Defending and protecting oneself against violence
Letter to Friends around the World # 80

For 7 years, Anne R. has been present in this shanty-town area of Manilla, in the Philippines. She’s always known around 20 families here, living under one of the sides of the bridge near her home, whose houses are threatened with demolition.  

During the demolition, initially, it’s each man for himself. Everyone tries as best they can to save at least a few planks of wood, or they start to demolish their homes themselves.

When they get advance warning, or when they suspect that a demolition is imminent, they demolish their homes themselves and hide their wood and their belongings before the demolisher’s arrive, sometimes in the adjacent field.

Sometimes we see real heroism. Every day, every day, demolisher’s come, they take away any wood they find, sometimes burning it. “But it’s that”, says Marilou, “or having a nice relocation home, where there’s no work or school, and being hungry.”

We meet up with these families every week, and spend time together sharing and praying. We started out with 7 women and now practically all of the families come, including the men.

These daily demolitions prevent them from working, from earning a living. They’re also hungry and they get angry. However, they often say how they don’t want to get angry and they give examples of occasions when they have refrained from hitting each other.

One of the most important things that helps them is the fact that they are able to express their feelings within a group, as Adolpho explains: “Sharing within our group means a lot to me. I can offload my suffering, and get off my chest what I feel about the demolitions. The presence of the nuns is also a big help to me.”

Once he was mulling over his hatred for a “skinny little boss”; who he wanted to hurt. At that same moment, I went near him, and that made him realise how much hate he was projecting.

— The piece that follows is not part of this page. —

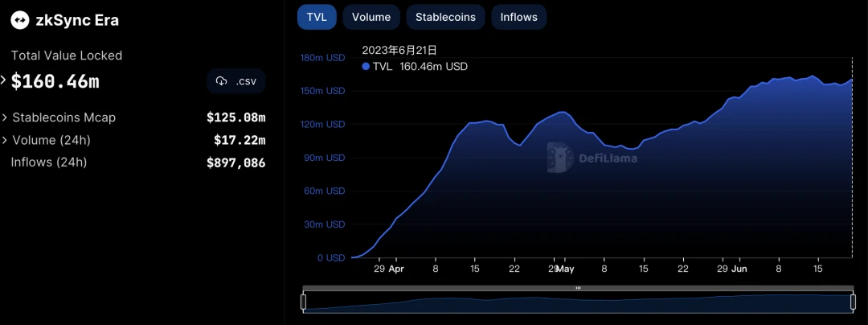Expand the $160.46m total value breakdown
The height and width of the screenshot is (325, 868).
tap(4, 80)
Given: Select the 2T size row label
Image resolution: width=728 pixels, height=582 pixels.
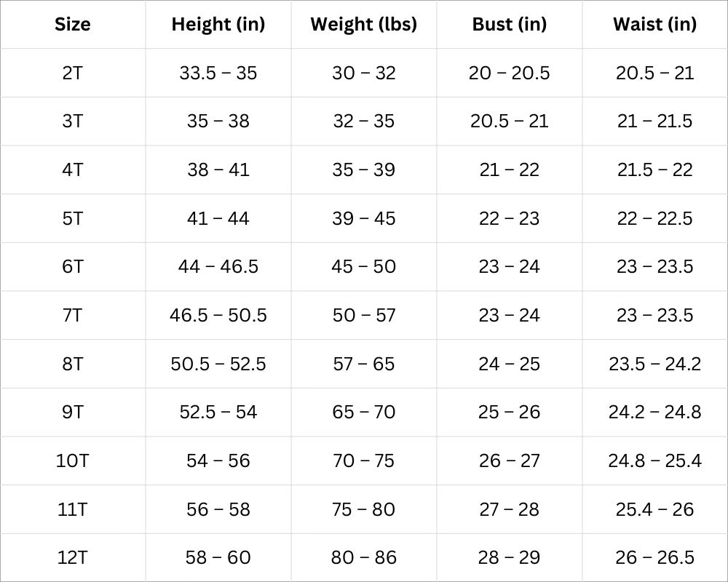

He stopped thinking bad thoughts, and he felt happier!

They understand the demolisher’s dilemma: earn a living or refuse to demolish the homes of families like theirs. “They’re just like us; it’s their job”, they say. “They’re nice – it’s the authorities, the mayor who is at fault”. So they’ve reached an arrangement together. “We take down our homes ourselves every morning, and when the demolisher’s come, they take photos to prove that our shacks have gone.” Afterwards, they rebuild their shacks.